5歳女児。
熱や咳の症状があり母親に連れられて受診し、下記内容の処方箋を持って来局した。
母親との会話において、子どもは以前にも散剤や顆粒剤を服用したことがあり、問題なく飲めたとのことであった。
また、母親が右手に包帯をしており、物を取扱いにくいため、一包にまとめて欲しいと医師に申し入れ済みとのことであった。
(処方)
アスベリン®散10% 1回0.1 g(1日0.3 g)
幼児用PL配合顆粒 1回2 g(1日6 g)
以上、混合
1日3回 朝昼夕食後 5日分
前問での検討結果を踏まえて、この患者に対する最も適切な調剤方法はどれか。
1つ選べ。
正答2
解説
正解は2。
前問のとおり粒子径差の大きい散剤と顆粒剤は振動によって偏析しやすく、単純に乳鉢で混和しただけでは分包時に含量が不均一になるおそれがある。
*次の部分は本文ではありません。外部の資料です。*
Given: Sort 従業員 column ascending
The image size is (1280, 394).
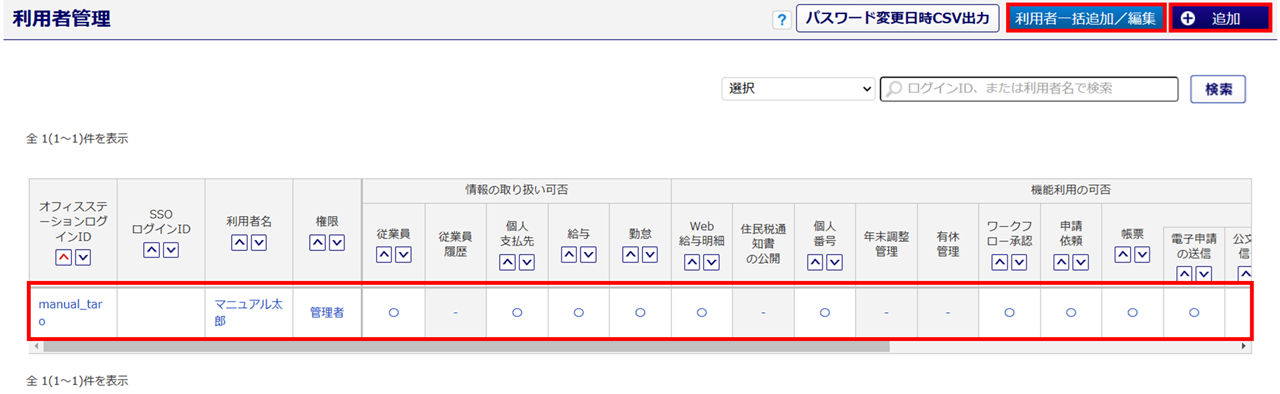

そこで少量のアスベリン®散は乳糖で賦形して分割に必要なかさを確保したうえで、幼児用PL配合顆粒とは混合せずに2段分割(2度撒き)で両剤をそれぞれ分包機に撒くことで、偏析による含量ばらつきを防ぎ均等な用量を確保できる。
粉砕やふるい分けのみでは偏析対策として不十分である。